_TASK OBJECTIVE_
Which colors does the excerpt about Cole's studio chair name in the design of the chair's seat and back?

═════ EXCERPT PROVIDED

This humble piece of seating furniture looks like a modern director’s chair. The seat and back, made of a needlepoint-like textile, have an odd stylized design of white flat-topped pyramids and scarlet birds of paradise on a golden ground. It’s an incongruously decorative chair to find in a workspace—and an unusually personal one.

This chair obviously knew Cole well. The seat sags poignantly like a pair of shoes left behind by a dead man. The back, still taut, reveals that Cole sat upright—or leaned forward—to see close at hand the many poems, letters, and essays he wrote, or the foreground details he painted so carefully. This was a studio chair, far too heavy and ungainly to be lugged along on sketching trips.

While its uses recall Cole’s day-to-day labors, the chair’s quirky appearance sheds light on his seemingly precocious artistic development. In the process, Cole’s studio chair also raises fascinating questions about why his artistry’s true backstory has remained hidden for so long.

Today, Cole’s large originals are valued in the millions, and The Voyage of Life can be bought online as either framed giclée reproductions or a four-piece set of refrigerator magnets. Despite such exploitive commercialism, confronting an actual Cole painting remains a visceral experience. Ground falls away below the viewer’s gaze, collapsing into a heart-plunging abyss, or thrusts upward in primeval chunks and slabs. Sunlight drops like a veil over water and woods. Cole channels the spirit of American wilderness.

══════════
═════ PROVIDED DATA

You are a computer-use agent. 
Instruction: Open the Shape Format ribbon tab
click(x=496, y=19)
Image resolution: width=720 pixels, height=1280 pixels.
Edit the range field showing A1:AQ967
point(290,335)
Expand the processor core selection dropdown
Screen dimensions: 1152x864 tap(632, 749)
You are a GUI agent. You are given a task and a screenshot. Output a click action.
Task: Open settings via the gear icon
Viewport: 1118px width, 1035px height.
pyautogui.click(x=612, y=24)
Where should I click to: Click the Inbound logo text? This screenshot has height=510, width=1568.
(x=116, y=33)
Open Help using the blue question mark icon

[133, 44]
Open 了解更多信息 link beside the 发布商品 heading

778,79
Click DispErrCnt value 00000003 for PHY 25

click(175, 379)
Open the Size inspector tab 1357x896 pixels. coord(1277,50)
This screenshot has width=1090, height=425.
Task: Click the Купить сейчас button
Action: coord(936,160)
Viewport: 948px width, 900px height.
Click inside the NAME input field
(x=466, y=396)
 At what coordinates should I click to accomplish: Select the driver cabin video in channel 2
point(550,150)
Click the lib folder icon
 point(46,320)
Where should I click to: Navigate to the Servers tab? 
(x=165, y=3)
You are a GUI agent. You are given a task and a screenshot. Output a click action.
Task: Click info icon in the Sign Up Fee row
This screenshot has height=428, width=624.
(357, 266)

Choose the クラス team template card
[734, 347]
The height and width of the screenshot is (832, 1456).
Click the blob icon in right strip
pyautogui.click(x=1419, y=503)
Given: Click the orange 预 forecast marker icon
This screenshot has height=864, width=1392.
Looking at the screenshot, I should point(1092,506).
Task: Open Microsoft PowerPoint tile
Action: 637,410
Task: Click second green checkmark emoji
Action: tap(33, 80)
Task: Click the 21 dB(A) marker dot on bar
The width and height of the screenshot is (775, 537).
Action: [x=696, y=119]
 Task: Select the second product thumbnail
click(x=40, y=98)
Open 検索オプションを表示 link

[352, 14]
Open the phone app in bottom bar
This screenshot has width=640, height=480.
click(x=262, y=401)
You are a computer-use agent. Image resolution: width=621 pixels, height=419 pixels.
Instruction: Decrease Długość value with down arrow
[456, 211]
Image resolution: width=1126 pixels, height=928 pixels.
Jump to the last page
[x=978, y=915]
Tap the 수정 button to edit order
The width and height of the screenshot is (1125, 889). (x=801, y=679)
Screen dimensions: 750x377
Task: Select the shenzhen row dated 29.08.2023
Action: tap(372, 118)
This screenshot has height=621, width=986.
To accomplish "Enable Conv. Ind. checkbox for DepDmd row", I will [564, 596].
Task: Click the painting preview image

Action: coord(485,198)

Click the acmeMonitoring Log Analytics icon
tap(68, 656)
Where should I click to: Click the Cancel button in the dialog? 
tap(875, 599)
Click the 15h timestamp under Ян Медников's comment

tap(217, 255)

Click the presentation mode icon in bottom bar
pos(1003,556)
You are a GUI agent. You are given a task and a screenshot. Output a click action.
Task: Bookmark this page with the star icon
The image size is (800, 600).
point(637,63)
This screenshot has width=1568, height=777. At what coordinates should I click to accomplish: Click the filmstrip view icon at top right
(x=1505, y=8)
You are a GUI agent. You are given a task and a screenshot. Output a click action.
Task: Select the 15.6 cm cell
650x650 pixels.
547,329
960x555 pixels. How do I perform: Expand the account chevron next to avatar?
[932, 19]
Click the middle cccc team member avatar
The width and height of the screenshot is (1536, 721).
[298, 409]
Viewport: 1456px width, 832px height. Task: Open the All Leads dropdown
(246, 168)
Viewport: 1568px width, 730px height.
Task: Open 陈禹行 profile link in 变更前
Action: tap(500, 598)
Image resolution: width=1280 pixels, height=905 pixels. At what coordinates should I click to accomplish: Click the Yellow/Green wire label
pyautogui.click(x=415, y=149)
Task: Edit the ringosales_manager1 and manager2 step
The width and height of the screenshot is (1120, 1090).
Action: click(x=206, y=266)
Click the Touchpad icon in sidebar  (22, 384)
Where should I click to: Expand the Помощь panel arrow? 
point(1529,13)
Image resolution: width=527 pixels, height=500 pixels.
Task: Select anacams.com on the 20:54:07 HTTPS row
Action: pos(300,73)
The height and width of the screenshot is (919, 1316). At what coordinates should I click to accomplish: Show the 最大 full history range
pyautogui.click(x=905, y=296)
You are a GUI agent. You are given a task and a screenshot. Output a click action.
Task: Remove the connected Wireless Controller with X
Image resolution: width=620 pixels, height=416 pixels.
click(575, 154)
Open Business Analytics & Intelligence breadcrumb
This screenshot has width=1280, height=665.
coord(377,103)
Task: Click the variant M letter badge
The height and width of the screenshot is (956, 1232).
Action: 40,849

══════════

_EXERCISE SOLUTION_
White, scarlet, and golden.